Regression Analysis

Regression analysis is a statistical method used to measure how strongly one dependent variable relates to one or more independent variables—and to quantify that relationship in ways that support prediction and explanation. It estimates how much variance in the dependent variable can be accounted for by the independent variable(s), producing a regression equation that links inputs to an expected outcome. In practice, regression is used to test whether changes in a predictor are associated with changes in an outcome, while also providing coefficients and fit statistics that indicate strength and significance.

A key distinction separates regression from correlation. Correlation focuses on association between two variables using a correlation coefficient, without labeling one variable as dependent or independent. Regression, by contrast, is built around prediction and explanation: it clearly distinguishes dependent and independent variables and uses inferential tests tied to regression outputs—such as regression coefficients, the intercept, and t statistics—to determine whether the relationship is statistically meaningful.

The transcript distinguishes two main forms. Bivariate regression involves exactly two variables: one dependent variable and one independent variable. It is often used to see how well scores on the dependent variable can be predicted from data on the independent variable. Multiple regression expands this framework to three or more variables, allowing researchers to evaluate the impact of several independent variables on a single dependent variable at once.

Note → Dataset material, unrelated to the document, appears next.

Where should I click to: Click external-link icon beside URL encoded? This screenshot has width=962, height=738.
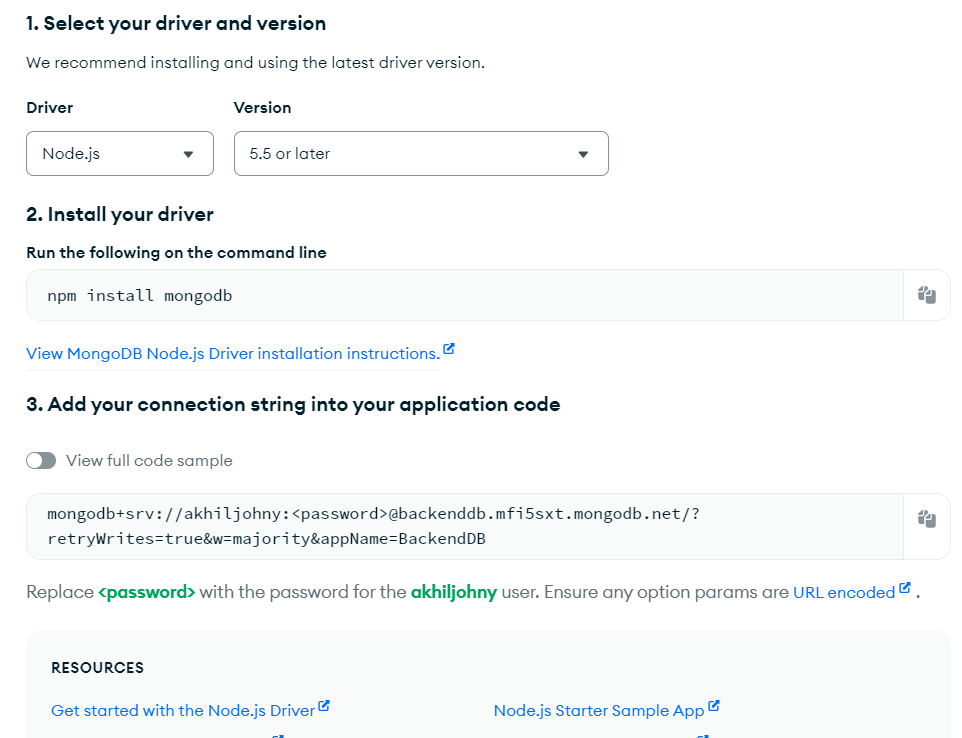(x=905, y=588)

Before running models, several terms matter. Regression coefficients quantify how strongly each independent variable predicts the dependent variable. The unstandardized coefficient is used directly in the regression equation, while the standardized coefficient (beta value) expresses effects in standard deviation units; with a single predictor, beta aligns with the correlation coefficient between the dependent and independent variables. Model fit is summarized with R and R². R represents the correlation between observed and predicted values, while R² (the squared R) indicates the proportion of variance in the dependent variable explained by the chosen predictors. Because R² can look inflated as more predictors are added or with larger samples, adjusted R² offers a more conservative measure.

The walkthrough then demonstrates bivariate regression using servant leadership as the independent variable and life satisfaction as the dependent variable. The model summary reports R = .526, yielding R² = .276, meaning 27.6% of the variance in life satisfaction is accounted for by servant leadership. Significance is checked via the ANOVA table, where the p-value is reported as below .05 (described as 0.0 in the output). The coefficient interpretation follows: a positive beta (reported as .579) indicates that higher servant leadership is associated with higher life satisfaction, and the overall model fit is supported by an F statistic (reported around 83.599) with p < .01.

Finally, the transcript shows how multiple regression changes the output and reporting. When adding self-efficacy and job satisfaction alongside servant leadership, the overall model fit increases, with R² reported as .581 (58.1% variance explained). Significance is assessed again using the ANOVA p-value (< .05), while the coefficient table determines which predictors matter individually through t values and p values. Reporting guidance emphasizes writing results in text using a hypothesis template and presenting key statistics (beta, t, p, R², and F) in a table rather than copying raw software tables into a document.